[EXERCICES À RÉALISER]
a - Reproduisez à l'identique le passage du texte sur le bridge qui va de « Le recours aux » à « et le passif. ».
b - Donnez uniquement le nombre de lignes des entrées qui contiennent la chaîne « Switch », en respectant la casse.

[BLOC DE TEXTE]

------------------------------------------------------------

Qu’est-ce qu’un bridge ?
Un bridge est un financement court terme sollicité par un particulier ou une entreprise en attente de l’obtention d’un financement permanent ou pour éteindre une obligation existante. Il permet ainsi à l’intéressé d’obtenir un apport en capital ponctuel qui lui permet de respecter ses obligations et de maintenir son niveau de trésorerie. Il peut être constitutif d’une dette (on parle alors de bridge loan, littéralement “prêt-relais”) ou d’un apport en capitaux propres (un equity bridge).
Le bridge loan est un outil court terme (d’une validité limitée à un an environ), qui a l’avantage d’être obtenu rapidement mais qui présente un taux d’intérêt relativement élevé. Les modalités de remboursement peuvent s’étendre de quelques semaines à un an. Une garantie peut également être requise sous forme de biens immobiliers ou de stocks. Compte tenu du coût et des conditions du bridge, il est important pour l’entrepreneur de savoir au préalable comment il entend le rembourser. D’autant plus qu’il n’y a généralement pas de pénalité de remboursement anticipé.
L’equity bridge est un outil accordé aux startups par des investisseurs privés (historiques ou non) ou, depuis peu et pour pallier la crise actuelle, par Bpifrance. La banque publique a en effet débloqué fin mars une enveloppe de 80 millions d’euros afin de soutenir les startups entre deux levées de fonds. Pour les investisseurs privés traditionnels, l’equity bridge a l’avantage de se baser généralement sur la valorisation du tour précédent. Étant en position de force, investisseurs historiques et potentiels ont ainsi l’opportunité de renforcer leur présence au capital et ce, selon des termes avantageux.
Le financement de Bpifrance prendra la forme d’obligations convertibles, mais ce n’est pas le seul type d’apport constitutif du bridge. Les apports en compte courant d'associé (CCA) et le BSA AIR constituent également des solutions envisageables. Retour sur ces différents mécanismes.
Le recours aux obligations convertibles
Une obligation convertible en actions est constitutive d’une créance. L’investisseur peut en choisir les modalités de remboursement à son échéance : il peut soit demander le remboursement de la somme prêtée en numéraire (en plus des intérêts perçus), soit demander son entrée au capital social. Le contrat de prêt doit donc être extrêmement clair et précis sur ces deux issues possibles, et les parties doivent s’accorder au préalable sur le ratio de conversion qui définit le nombre d'actions auquel donne droit l'obligation.
A l’origine réservé aux sociétés par actions de plus de deux ans et détentrices de deux bilans régulièrement approuvés par les actionnaires, le dispositif s’est ouvert aux entreprises ne possédant pas encore deux bilans, en échange de la désignation d’un expert indépendant chargé de vérifier l’actif et le passif.
Avec le “French Tech Bridge”, Bpifrance endosse un vrai rôle de relais de financement pour les entreprises mises en difficulté. Financé par le Programme d’Investissements d’Avenir (PIA), le dispositif prend également la forme d’obligations convertibles. Les financements pourront aller de 100k€ à 5m€ avec un accès possible au capital mais à condition d’être co-financés par des investisseurs privés. Le mécanisme s’adresse prioritairement aux startups en process de levée de fonds ou qui allaient bientôt lancer leur roadshow.

------------------------------------------------------------

[Entrées de position des éléments]

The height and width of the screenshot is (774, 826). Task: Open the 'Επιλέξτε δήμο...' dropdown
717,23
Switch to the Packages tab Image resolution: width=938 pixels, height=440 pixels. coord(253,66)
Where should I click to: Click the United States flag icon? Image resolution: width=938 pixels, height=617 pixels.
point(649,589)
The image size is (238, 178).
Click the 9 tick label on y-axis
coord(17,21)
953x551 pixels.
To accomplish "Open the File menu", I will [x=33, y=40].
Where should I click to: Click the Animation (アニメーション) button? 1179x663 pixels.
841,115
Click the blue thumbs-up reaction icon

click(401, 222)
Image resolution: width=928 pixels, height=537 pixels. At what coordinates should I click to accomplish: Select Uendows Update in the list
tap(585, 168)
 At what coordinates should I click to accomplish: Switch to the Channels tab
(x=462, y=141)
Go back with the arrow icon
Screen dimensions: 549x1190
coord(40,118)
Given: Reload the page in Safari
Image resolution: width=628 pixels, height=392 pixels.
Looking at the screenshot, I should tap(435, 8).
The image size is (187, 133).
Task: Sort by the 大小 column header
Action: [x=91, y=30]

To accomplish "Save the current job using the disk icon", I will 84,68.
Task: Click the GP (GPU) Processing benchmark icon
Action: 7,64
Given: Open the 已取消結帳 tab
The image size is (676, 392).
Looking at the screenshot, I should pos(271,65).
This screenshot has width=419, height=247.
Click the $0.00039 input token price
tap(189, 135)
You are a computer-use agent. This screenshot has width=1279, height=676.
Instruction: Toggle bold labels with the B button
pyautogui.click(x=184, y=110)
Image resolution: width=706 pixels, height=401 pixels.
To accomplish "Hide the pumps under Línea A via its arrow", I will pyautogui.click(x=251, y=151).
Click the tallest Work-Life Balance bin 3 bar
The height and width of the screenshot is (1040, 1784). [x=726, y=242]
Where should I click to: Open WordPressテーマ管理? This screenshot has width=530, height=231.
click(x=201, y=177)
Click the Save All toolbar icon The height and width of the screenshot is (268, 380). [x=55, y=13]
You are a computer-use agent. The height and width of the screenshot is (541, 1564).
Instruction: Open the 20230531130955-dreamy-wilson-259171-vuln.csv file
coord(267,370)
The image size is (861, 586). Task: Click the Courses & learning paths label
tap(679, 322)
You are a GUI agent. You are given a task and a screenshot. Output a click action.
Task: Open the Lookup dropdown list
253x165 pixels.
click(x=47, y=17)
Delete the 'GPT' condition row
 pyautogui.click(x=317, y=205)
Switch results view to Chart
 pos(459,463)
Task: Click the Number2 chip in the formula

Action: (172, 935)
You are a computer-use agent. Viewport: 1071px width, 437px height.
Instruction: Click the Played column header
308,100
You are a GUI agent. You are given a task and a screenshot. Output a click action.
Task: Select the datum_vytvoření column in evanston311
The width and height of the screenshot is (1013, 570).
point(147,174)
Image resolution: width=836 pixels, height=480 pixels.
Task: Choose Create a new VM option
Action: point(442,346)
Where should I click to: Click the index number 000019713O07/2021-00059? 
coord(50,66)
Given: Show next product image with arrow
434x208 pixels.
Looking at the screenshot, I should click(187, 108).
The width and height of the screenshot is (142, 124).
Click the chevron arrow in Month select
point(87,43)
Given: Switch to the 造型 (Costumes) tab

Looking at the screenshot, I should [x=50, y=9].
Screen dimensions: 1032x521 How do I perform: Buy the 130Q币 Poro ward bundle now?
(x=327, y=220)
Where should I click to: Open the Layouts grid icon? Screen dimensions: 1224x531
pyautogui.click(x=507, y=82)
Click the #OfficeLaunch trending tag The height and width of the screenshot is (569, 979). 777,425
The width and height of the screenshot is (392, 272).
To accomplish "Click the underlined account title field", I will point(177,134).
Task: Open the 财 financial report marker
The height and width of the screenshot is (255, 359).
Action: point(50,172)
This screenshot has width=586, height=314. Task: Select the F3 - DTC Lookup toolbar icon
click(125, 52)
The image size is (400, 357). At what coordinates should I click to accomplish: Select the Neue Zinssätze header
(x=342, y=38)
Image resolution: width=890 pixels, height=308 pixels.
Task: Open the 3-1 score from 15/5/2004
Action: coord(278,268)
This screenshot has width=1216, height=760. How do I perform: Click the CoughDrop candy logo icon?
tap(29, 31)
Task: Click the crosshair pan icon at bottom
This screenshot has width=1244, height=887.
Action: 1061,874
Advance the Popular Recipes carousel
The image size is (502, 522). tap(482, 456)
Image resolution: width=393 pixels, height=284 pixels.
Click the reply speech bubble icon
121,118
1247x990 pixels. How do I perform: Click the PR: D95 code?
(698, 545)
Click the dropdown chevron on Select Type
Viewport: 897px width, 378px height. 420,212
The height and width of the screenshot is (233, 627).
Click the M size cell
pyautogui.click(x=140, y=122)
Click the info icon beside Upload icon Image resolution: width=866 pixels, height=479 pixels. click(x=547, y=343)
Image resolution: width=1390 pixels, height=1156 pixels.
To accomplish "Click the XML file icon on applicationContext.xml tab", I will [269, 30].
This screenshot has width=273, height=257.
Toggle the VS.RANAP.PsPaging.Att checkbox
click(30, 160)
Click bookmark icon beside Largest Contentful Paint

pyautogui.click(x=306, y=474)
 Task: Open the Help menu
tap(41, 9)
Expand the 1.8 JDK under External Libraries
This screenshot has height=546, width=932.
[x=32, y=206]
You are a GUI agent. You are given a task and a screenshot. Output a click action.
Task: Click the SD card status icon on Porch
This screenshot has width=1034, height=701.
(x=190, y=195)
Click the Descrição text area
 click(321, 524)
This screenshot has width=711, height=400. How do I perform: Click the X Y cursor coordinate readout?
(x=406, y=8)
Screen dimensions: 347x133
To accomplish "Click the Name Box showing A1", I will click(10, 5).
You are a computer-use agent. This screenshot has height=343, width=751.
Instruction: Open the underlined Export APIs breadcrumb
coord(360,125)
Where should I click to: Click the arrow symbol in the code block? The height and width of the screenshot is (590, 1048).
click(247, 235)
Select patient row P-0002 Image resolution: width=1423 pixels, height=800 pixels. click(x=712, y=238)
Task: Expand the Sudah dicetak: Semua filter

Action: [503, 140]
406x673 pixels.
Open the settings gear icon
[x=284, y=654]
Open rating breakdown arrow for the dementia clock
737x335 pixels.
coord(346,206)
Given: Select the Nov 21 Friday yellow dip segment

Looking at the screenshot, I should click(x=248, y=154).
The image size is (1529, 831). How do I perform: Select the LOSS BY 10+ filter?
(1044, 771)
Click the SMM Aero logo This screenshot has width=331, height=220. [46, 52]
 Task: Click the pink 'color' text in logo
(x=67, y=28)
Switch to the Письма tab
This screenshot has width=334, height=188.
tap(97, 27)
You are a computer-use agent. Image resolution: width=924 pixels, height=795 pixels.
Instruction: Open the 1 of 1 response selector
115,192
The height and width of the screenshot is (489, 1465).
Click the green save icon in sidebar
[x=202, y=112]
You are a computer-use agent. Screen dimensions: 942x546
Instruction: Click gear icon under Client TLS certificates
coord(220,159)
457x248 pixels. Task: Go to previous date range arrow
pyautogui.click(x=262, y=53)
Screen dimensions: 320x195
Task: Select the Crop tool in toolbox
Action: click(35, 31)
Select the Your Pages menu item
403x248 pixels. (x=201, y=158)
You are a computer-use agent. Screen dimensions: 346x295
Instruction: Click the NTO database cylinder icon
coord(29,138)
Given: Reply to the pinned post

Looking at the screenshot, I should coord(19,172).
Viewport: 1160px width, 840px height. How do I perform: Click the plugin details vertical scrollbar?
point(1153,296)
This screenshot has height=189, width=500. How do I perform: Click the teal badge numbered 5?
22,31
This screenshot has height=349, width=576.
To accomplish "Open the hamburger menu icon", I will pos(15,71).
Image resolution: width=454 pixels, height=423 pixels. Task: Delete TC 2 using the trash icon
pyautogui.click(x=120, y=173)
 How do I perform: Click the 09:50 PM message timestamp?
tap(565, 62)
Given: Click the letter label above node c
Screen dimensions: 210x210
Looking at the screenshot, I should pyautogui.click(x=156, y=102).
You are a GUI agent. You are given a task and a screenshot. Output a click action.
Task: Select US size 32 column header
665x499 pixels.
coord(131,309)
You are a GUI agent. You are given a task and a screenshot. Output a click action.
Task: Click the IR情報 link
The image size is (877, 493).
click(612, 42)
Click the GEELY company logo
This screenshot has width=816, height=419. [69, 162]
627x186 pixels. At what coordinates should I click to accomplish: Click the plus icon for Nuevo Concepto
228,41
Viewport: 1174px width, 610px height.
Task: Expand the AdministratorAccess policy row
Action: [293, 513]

------------------------------------------------------------

[CORRIGÉS DÉTAILLÉS]
a -
Le recours aux obligations convertibles
Une obligation convertible en actions est constitutive d’une créance. L’investisseur peut en choisir les modalités de remboursement à son échéance : il peut soit demander le remboursement de la somme prêtée en numéraire (en plus des intérêts perçus), soit demander son entrée au capital social. Le contrat de prêt doit donc être extrêmement clair et précis sur ces deux issues possibles, et les parties doivent s’accorder au préalable sur le ratio de conversion qui définit le nombre d'actions auquel donne droit l'obligation.
A l’origine réservé aux sociétés par actions de plus de deux ans et détentrices de deux bilans régulièrement approuvés par les actionnaires, le dispositif s’est ouvert aux entreprises ne possédant pas encore deux bilans, en échange de la désignation d’un expert indépendant chargé de vérifier l’actif et le passif.

b - 5